GIVEN PASSAGE:
----
Last night I watched the opener to Season Two, and was very disappointed. Nothing much has changed, and the cynic in me thinks they really should have stopped on a high. Instead they've introduced some token non-white characters to the neighbourhood, and tried to start up a new mystery. Unless they manage to tie this in with the original characters and storyline, the manufactured feel of this will make me care very little for the outcome. Of course, can you really sustain a secret for years on end? Desperate Houswives at least gave us a conclusion last time. (I think 'Lost' are going to try and keep their secrets for years, or at least until they can think of comething convincing).

Back to the episode then, and my main complaint, which was the sloppy, slapstick situations. How many times do we have to see a man in his boxer shorts being kicked out the front door of a house in broad daylight by a woman in a negligee. I'm pretty sure it doesn't happen much in my street, it's just a convenient cliche to let us see the stars in their underwear and to get a cheap laugh at the embarassment of the situation. But it's not even funny if there is no one there to witness it.

How many times do we have to see a woman forced to take her baby to a job interview, and then watch her get the job anyway while changing a nappy in middle of the office. And the biting insight that got her the job? She said that the company's website sucks. That's hardly a revelation in the corporate world, and she didn't even say why it was bad or offer suggestions to improve it. Sure, I'd defintiely give a job to someone smelling of babypoo who glibly tells me that the way my company does things is crap.

And in case we hadn't cringed enough at these antics, we also get the delight of a woman lifing up her husband's corpse at a funeral in front of hundreds of people in order to change his tie. Yes, after killing off a busybody mother-in-law last season, we now get a new one (or is it the same one in a different coat, can't be sure) to create a bit of family friction. She wants her son buried in his old school tie, and will risk everything to make it happen. Sure, I believe that. And she gives her dead son's dirty magazines to her grandson so that they can laugh together at them. Sorry, this isn't really working is it. Desperate Housewives! More like Desperate Scriptwriters.


(apolopgies for that last sentence, it's probably a very tired play on words, but I haven't the energy right now to think of anything more original!)

Posted by se71 at 10:47 AM | Comments (0)

January 09, 2006

Drink 8 glasses of Water a day - Urban Legend?

I’m giving up on this goal, after reading the Snopes article on it here:


http://www.snopes.com/medical/myths/8glasses.asp


I drink plenty of fluids, including caffeinated coffee, tea and colas. I eat a healthy diet which also contains water.
----
RECORDED DATA:
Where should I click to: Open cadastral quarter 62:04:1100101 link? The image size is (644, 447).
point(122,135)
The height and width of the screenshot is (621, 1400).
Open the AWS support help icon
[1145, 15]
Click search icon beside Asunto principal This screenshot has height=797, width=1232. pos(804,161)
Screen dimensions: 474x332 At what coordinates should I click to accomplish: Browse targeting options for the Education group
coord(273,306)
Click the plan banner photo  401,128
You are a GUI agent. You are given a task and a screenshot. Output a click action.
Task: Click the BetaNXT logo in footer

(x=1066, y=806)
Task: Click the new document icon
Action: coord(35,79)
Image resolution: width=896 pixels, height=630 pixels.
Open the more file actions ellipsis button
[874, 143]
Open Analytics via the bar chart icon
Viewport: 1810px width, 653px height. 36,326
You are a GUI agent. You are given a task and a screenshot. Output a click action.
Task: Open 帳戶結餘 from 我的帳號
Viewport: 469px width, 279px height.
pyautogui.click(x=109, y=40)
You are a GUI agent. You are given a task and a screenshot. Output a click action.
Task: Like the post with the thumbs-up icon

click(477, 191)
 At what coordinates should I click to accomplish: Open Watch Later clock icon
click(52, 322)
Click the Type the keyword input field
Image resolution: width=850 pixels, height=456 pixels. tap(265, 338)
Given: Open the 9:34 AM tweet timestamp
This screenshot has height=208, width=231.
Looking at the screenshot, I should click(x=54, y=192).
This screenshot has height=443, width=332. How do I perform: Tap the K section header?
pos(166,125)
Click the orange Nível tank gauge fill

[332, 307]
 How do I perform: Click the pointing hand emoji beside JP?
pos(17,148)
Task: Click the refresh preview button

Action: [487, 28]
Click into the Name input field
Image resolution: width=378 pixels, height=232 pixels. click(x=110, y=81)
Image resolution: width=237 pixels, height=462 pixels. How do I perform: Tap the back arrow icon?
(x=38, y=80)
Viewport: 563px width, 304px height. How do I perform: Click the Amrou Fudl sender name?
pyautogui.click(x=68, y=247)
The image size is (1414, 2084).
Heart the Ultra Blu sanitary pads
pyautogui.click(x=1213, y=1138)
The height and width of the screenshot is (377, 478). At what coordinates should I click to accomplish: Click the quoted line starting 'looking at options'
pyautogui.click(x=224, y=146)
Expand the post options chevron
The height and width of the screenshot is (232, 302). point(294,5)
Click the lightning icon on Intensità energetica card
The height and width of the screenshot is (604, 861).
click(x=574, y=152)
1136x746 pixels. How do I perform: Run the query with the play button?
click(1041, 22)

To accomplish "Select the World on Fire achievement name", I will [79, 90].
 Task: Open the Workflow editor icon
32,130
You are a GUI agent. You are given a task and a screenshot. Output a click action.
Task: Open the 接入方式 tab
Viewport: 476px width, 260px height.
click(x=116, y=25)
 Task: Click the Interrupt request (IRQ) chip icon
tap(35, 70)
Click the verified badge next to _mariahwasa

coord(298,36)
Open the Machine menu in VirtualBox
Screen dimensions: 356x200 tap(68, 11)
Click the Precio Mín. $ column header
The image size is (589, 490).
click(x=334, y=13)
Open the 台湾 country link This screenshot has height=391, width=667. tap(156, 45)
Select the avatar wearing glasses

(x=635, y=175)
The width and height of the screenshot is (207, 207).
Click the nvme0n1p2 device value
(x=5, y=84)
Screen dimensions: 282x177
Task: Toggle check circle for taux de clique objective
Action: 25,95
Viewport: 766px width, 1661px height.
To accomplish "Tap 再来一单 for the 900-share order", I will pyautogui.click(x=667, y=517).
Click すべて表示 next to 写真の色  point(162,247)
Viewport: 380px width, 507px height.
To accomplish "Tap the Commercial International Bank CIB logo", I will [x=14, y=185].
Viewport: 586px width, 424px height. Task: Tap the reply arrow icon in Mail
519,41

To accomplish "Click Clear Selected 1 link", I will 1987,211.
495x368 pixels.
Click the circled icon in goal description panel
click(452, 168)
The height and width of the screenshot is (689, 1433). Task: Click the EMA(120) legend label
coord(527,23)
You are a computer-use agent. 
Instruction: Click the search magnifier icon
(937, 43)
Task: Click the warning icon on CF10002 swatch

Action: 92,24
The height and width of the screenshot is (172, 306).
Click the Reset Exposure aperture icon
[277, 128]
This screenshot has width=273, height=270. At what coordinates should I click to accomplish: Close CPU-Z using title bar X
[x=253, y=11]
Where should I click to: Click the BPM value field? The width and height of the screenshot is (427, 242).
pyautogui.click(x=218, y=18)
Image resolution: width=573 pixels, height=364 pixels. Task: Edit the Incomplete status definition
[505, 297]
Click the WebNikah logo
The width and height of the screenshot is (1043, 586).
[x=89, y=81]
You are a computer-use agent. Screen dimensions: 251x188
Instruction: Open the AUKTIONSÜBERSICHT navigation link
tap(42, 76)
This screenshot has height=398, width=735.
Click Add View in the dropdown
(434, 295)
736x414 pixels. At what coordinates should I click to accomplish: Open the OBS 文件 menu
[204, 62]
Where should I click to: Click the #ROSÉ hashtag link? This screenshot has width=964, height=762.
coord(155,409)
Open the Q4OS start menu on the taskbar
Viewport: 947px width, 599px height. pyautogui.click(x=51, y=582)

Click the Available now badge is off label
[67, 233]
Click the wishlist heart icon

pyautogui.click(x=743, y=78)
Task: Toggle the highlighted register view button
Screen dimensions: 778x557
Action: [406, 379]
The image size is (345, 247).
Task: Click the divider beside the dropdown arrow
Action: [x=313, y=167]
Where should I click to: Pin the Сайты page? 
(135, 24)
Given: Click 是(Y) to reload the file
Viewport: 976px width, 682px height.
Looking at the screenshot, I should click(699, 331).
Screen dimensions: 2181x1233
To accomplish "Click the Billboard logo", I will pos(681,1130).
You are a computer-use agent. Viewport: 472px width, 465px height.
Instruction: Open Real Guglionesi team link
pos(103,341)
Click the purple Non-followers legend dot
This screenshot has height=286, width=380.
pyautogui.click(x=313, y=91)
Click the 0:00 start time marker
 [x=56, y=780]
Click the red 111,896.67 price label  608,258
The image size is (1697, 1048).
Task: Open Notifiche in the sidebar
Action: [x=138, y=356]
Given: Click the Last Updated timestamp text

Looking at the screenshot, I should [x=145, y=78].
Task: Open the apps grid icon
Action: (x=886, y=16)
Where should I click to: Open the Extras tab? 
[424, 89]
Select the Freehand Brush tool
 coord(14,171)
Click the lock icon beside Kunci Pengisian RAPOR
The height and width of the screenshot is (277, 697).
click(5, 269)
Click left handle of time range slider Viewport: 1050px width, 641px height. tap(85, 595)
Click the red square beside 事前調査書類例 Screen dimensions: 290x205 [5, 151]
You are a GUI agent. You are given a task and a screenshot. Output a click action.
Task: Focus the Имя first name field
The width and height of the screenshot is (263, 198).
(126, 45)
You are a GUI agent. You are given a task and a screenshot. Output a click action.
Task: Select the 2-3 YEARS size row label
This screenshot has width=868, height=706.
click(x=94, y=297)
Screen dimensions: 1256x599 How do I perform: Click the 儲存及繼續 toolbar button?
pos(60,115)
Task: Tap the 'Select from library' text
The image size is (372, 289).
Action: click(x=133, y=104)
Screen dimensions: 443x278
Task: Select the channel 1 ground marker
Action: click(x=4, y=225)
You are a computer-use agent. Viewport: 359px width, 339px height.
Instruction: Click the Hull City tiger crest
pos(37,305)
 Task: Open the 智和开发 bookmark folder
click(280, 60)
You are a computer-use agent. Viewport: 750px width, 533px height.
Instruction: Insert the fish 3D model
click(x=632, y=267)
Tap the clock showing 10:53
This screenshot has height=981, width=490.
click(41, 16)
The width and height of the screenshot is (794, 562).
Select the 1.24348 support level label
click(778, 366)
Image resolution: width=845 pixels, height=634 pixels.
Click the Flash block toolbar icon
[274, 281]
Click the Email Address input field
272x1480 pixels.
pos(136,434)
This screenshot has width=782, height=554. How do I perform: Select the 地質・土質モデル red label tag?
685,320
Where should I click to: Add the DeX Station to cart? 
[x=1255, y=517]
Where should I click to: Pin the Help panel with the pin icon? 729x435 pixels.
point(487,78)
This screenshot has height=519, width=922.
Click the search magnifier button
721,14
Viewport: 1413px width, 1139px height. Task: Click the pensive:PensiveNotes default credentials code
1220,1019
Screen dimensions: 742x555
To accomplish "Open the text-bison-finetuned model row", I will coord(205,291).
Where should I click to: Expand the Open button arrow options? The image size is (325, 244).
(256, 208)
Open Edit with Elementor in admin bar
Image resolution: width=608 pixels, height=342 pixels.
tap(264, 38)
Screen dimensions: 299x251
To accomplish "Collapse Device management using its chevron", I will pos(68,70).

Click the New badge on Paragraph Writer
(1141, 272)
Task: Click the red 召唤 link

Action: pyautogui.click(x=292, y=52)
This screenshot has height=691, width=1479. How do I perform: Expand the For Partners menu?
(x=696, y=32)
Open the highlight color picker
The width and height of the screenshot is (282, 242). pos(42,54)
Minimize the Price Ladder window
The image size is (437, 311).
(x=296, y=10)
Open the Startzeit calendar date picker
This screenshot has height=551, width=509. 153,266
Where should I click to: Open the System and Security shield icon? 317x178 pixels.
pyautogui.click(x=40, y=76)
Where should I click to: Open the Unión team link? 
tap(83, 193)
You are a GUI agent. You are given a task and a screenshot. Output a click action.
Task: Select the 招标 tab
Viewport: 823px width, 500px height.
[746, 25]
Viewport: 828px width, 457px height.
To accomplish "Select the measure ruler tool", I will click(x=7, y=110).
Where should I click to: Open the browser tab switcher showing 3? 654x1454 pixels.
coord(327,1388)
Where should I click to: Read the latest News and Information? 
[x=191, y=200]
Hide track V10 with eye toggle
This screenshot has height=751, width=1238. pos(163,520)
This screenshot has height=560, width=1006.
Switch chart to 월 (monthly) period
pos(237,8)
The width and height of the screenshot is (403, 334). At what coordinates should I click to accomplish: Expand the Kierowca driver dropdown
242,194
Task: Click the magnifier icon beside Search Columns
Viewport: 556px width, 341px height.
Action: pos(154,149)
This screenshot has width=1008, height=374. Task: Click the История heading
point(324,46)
----
Print the passage of the blog text above word for word, starting with "How many times do we have to see a woman" and going on through "things is crap.".

How many times do we have to see a woman forced to take her baby to a job interview, and then watch her get the job anyway while changing a nappy in middle of the office. And the biting insight that got her the job? She said that the company's website sucks. That's hardly a revelation in the corporate world, and she didn't even say why it was bad or offer suggestions to improve it. Sure, I'd defintiely give a job to someone smelling of babypoo who glibly tells me that the way my company does things is crap.